There are all kinds of photos that accompany these obits. Professional executive head shots with shadow lighting, with the subject seated at a desk, leaning on a desk, standing in front of an array of  books in a cluttered living area, whipping up something in a kitchen or laboratory, or a news photo of when they were in their prime from the era that created the need for the obit. Famous, for doing something famous.

One recent photo I particularly like is that of William Wulf, with a two-fisted grip of a handrail on a circular staircase of many stories. It looks like he's standing in the barrel of a huge gun.

Mr. Wulf, 83, was a pioneering computer scientist who worked with Arapnet, the precursor to the Internet we use so widely today. It's a great shot because it shows an image of someone who looks like they did what they did. It's also a fairly recent photo, showing that advancing age didn't seem to diminish Mr. Wulf's stature.

Photos of all kinds of poses and vintages dominate the tribute obits.  You find when the NYT does one of those "Overlooked No More" tributes—usually for  a woman—who passed away maybe as much as 100 years ago, but whose passing was hardly noticed, despite what might have been significant achievements, they've even managed to retrieve a very faded daguerreotype,. giving us an idea of what the subject looked like.
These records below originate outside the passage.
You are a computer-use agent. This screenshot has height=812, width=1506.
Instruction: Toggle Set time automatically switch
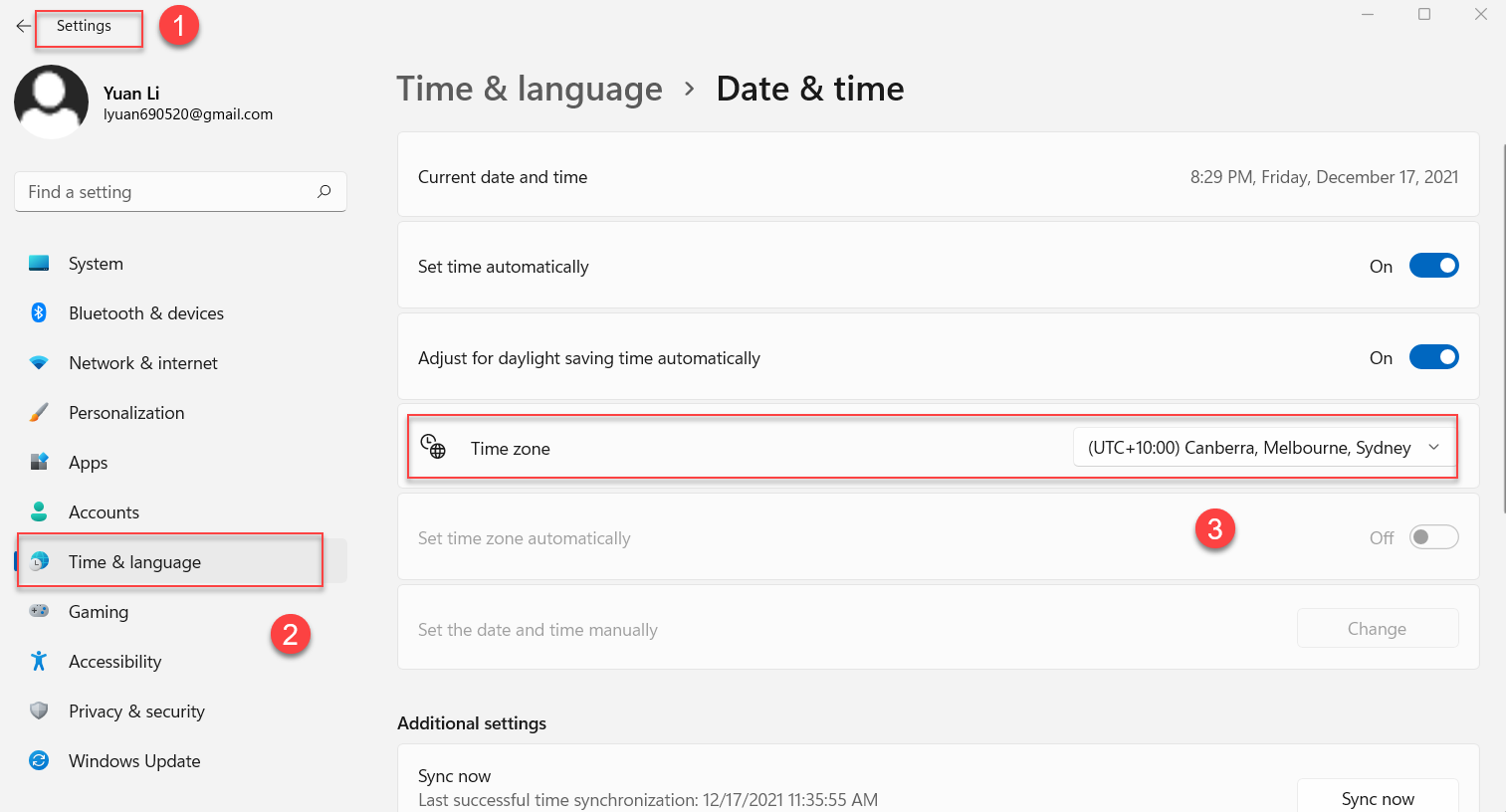coord(1433,266)
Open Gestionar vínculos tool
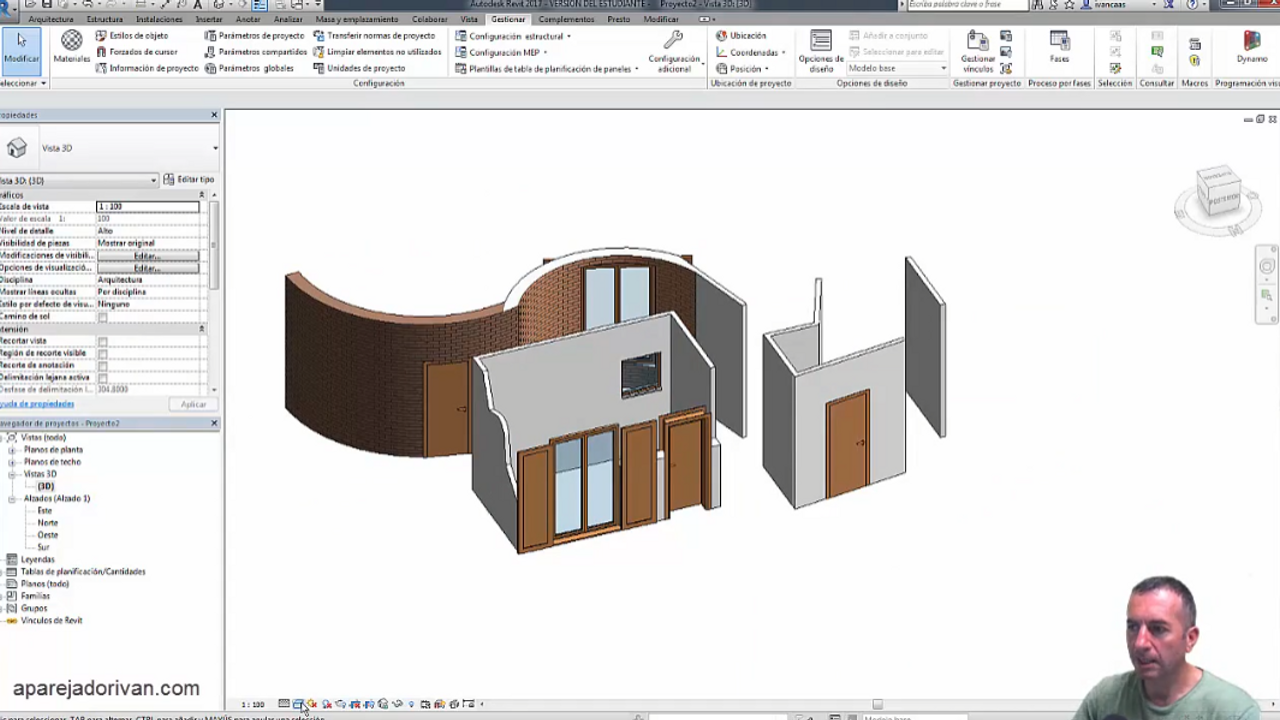1280x720 pixels. pos(978,49)
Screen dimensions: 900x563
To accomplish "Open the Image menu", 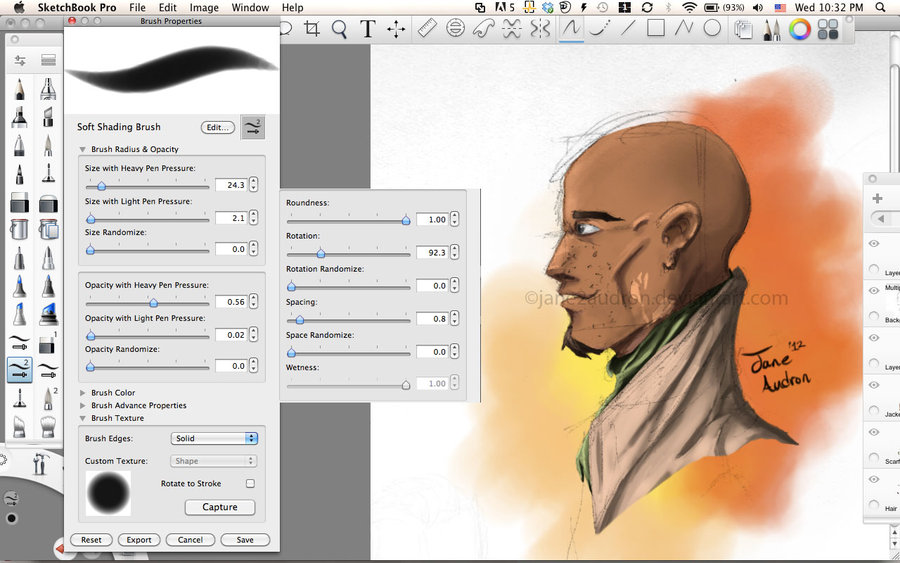I will [204, 8].
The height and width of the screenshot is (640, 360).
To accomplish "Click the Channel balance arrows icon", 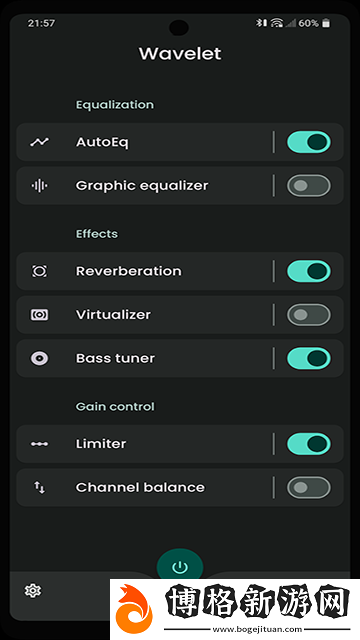I will click(40, 487).
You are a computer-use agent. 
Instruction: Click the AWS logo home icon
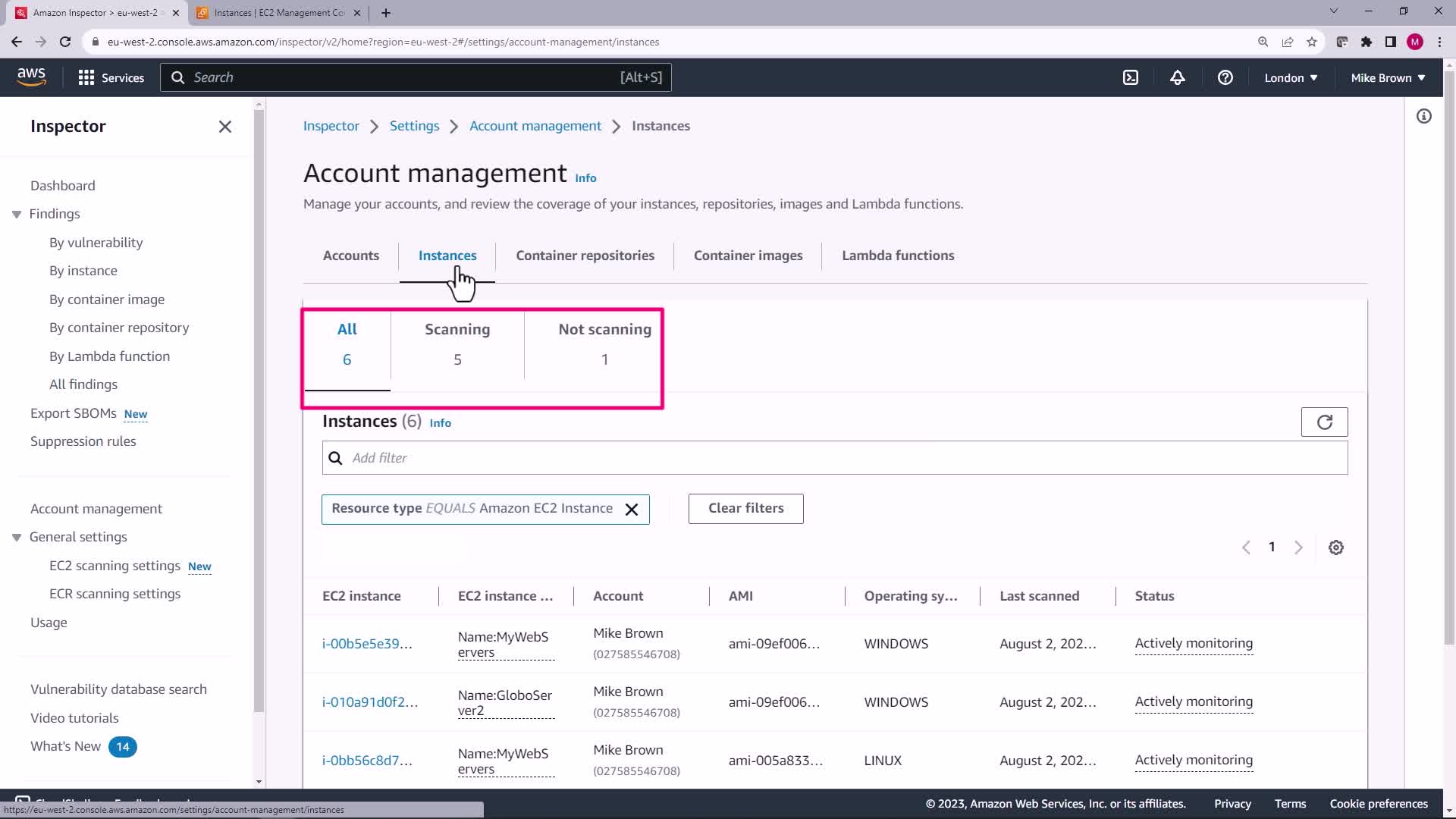coord(31,77)
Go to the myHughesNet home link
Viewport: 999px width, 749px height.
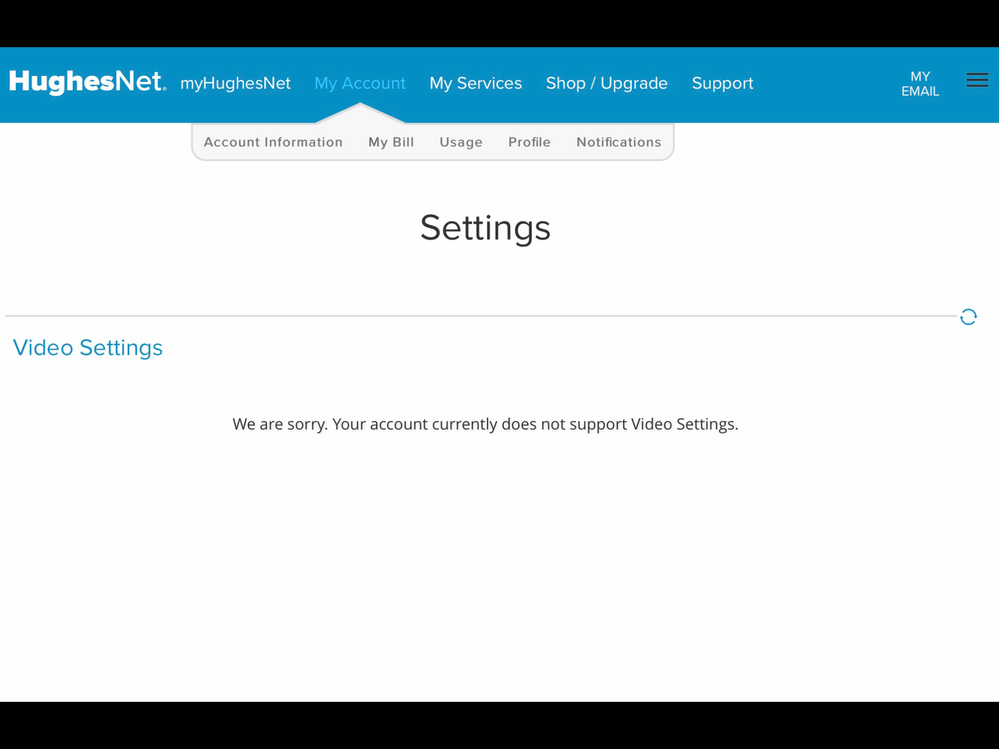pyautogui.click(x=235, y=84)
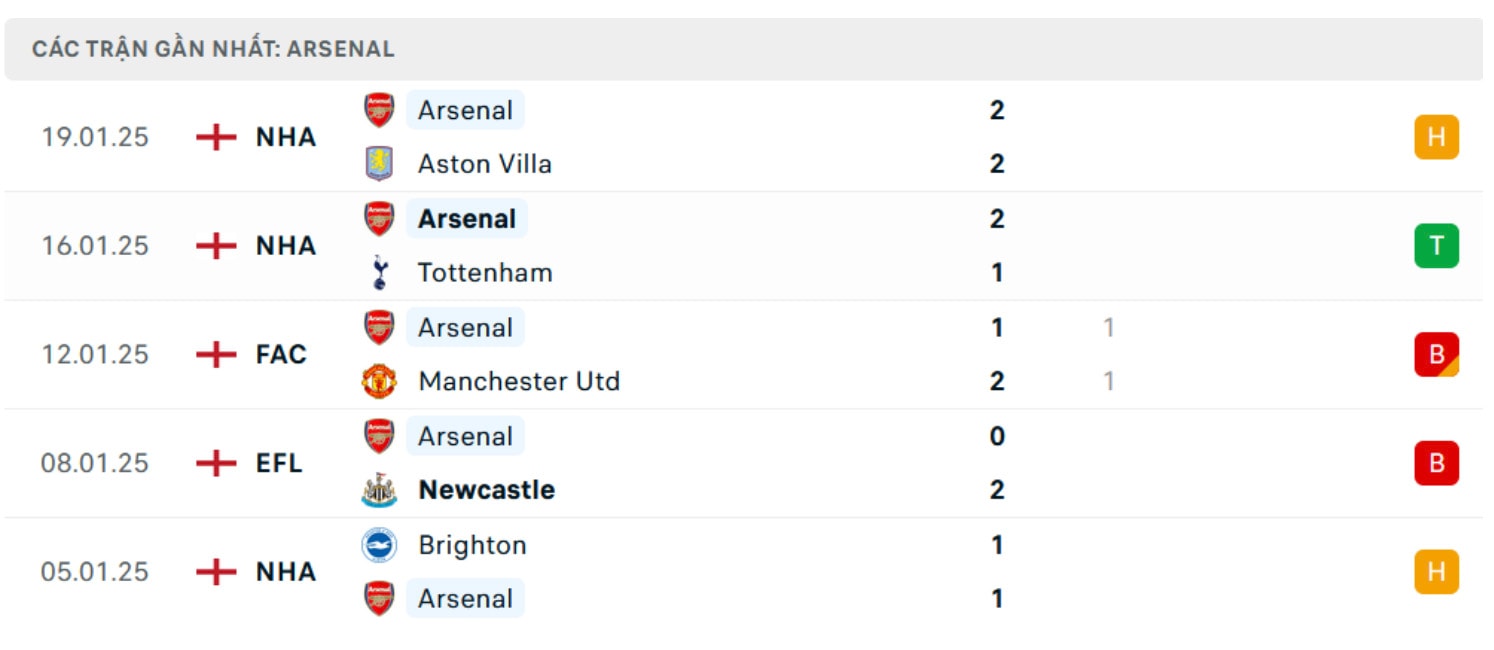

An example of that was when they did an 'Overlooked No More' tribute obit for Clara Driscoll, a designer of the glass lamp shades for Tiffany lamps in the early part of the 20th-century.

Maybe because I'm a sports fan, I like the photos that accompany the sport figures who have passed away. 

A recent one was for Dick Fosbury, who stunned the 1968 Olympics with his at-the-time unique "Fosbury Flop" of going over the high jump bar backwards.

I paid attention to the Olympics then, and marveled like everyone else that Fosbury was able to do what he did. I tried high jumping in high school and used the "scissor" technique, which eventually led to those who used a "barrel" roll over the bar.

I wasn't any good at it, and never competed in the event. I can almost still fell the strain the technique put on my groin. I can remember the announcers during the 1968 telling the youth of America to stop leaping over the back of their family coaches. They were ruining the cushions.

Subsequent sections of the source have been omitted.